-2

Issue: the “linkElems” list appears to be empty

Suspect what is causing the issue: I think the tags I’m telling it to grab is wrong

Function of Program:

  • Search Amazon.com for arguments in command line and download the website into the variable “res”
  • Select the URLs for the links of the results of the search and store them into a list called “linkElems”
  • Open new browser tabs for the first 5 results

Context: I’ve finished Chapter 11 of Automate the Boring stuff and and using the same code from the first project except I’ve tweaked it a little bit to search Amazon search results instead of google.

What Tags I’ve tried:

  • 'a'
  • ‘h2. a’
  • 'a.a-link-normal a-text-normal'
  • '.h2 a'
#! python3
#Shop on Amazon - searchs amazon and opens the first 5 top results

import sys,requests,bs4,webbrowser,logging

print ('Searching')

headers = {
    'User-Agent': 'Mozilla/5.0 (Windows NT 6.3; Win64; x64) AppleWebKit/537.36 (KHTML, like Gecko) Chrome/54.0.2840.71 Safari/537.36'
}

res = requests.get('https://www.amazon.com/s?k=' + ''.join(sys.argv[1:]))
res.raise_for_status

soup = bs4.BeautifulSoup(res.text,features = 'html.parser')

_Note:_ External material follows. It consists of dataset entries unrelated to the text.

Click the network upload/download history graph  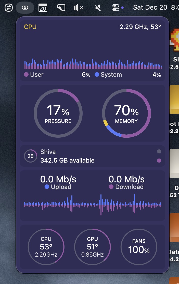[92, 204]
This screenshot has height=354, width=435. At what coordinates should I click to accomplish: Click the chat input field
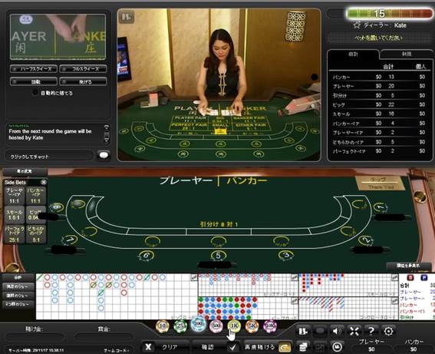[49, 157]
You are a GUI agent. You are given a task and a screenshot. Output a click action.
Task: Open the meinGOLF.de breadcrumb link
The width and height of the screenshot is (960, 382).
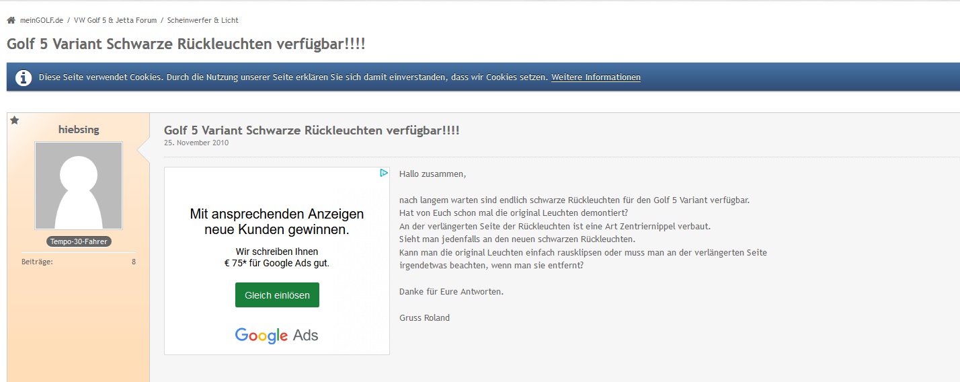pos(42,21)
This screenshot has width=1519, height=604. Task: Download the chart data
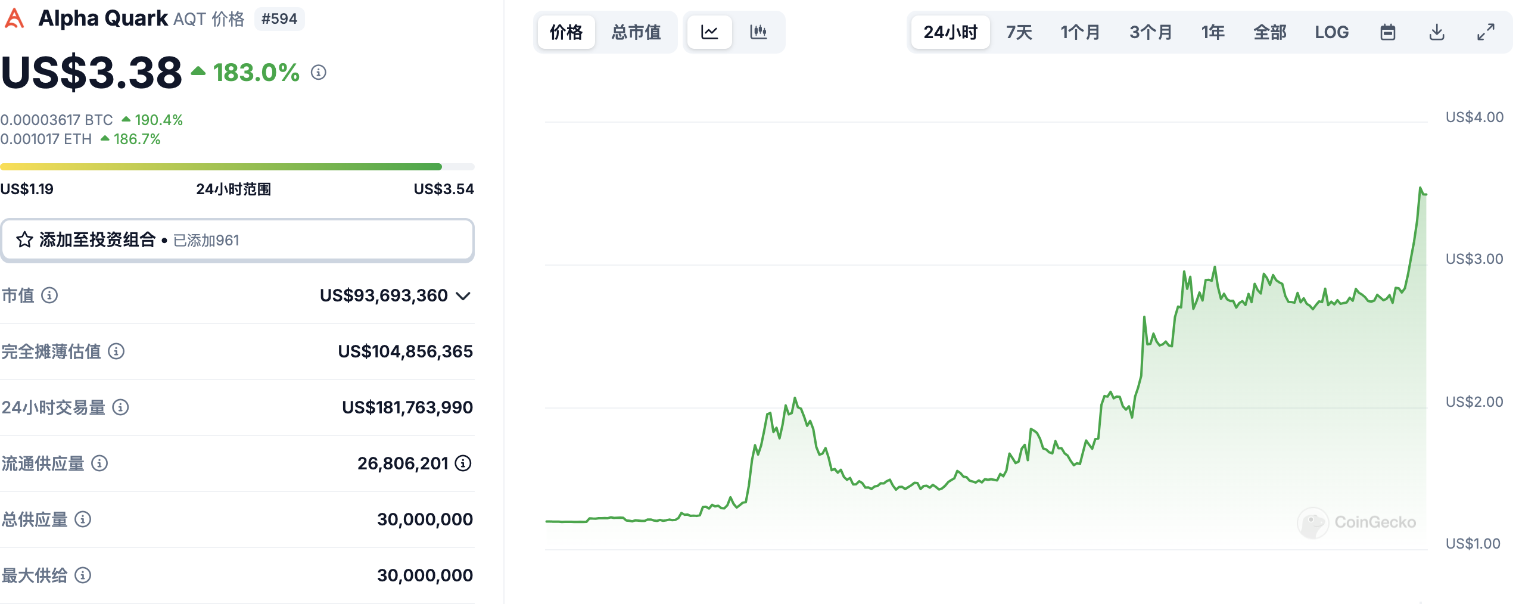1437,32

linkElems = soup.select('a.a-link-normal a-text-normal')
numOpen = min(5, len(linkElems))
for i in range(numOpen):
    webbrowser.open('https://amazon.com' + linkElems[i].get('href'))

HTML example of link I'm trying to grab using the tags:

Sample HTML That I'm searching

Example of me running the program and its output

bholwerda
  • 21
  • 5
  • Check out the answer on this post ! It may help. The problem is similar. https://stackoverflow.com/questions/11465555/can-we-use-xpath-with-beautifulsoup – francovici Apr 28 '19 at 23:35
  • @francovici Thanks. I checked out that link but it doesn't quite solve my problem.In the previous project of the book it shows how the links from a google search are siblings of a "div r" class so i tried to do something similar with the Amazon search but it doesn't appear to be grabbing them so i figure I'm not understanding how to tell which tag to use. – bholwerda Apr 29 '19 at 01:03

1 Answers1

1

Your problem is your css selector 'a.a-link-normal a-text-normal'. This will look for a a-text-normal tag inside an a tag with class a-link-normal.

a-link-normal and a-text-normal are both classes of the relevant a tag. You can express this in a css selector by chaining them like this: 'a.a-link-normal.a-text-normal'. This denotes that you are looking for an a tag that has both class a-link-normal and a-text-normal.

This script for example will search amazon for your command line input, collect all the links (links = soup.select('a.a-link-normal.a-text-normal')) and then print out the href attribute for each link it found. At this point, all I can say is, it works on my machine.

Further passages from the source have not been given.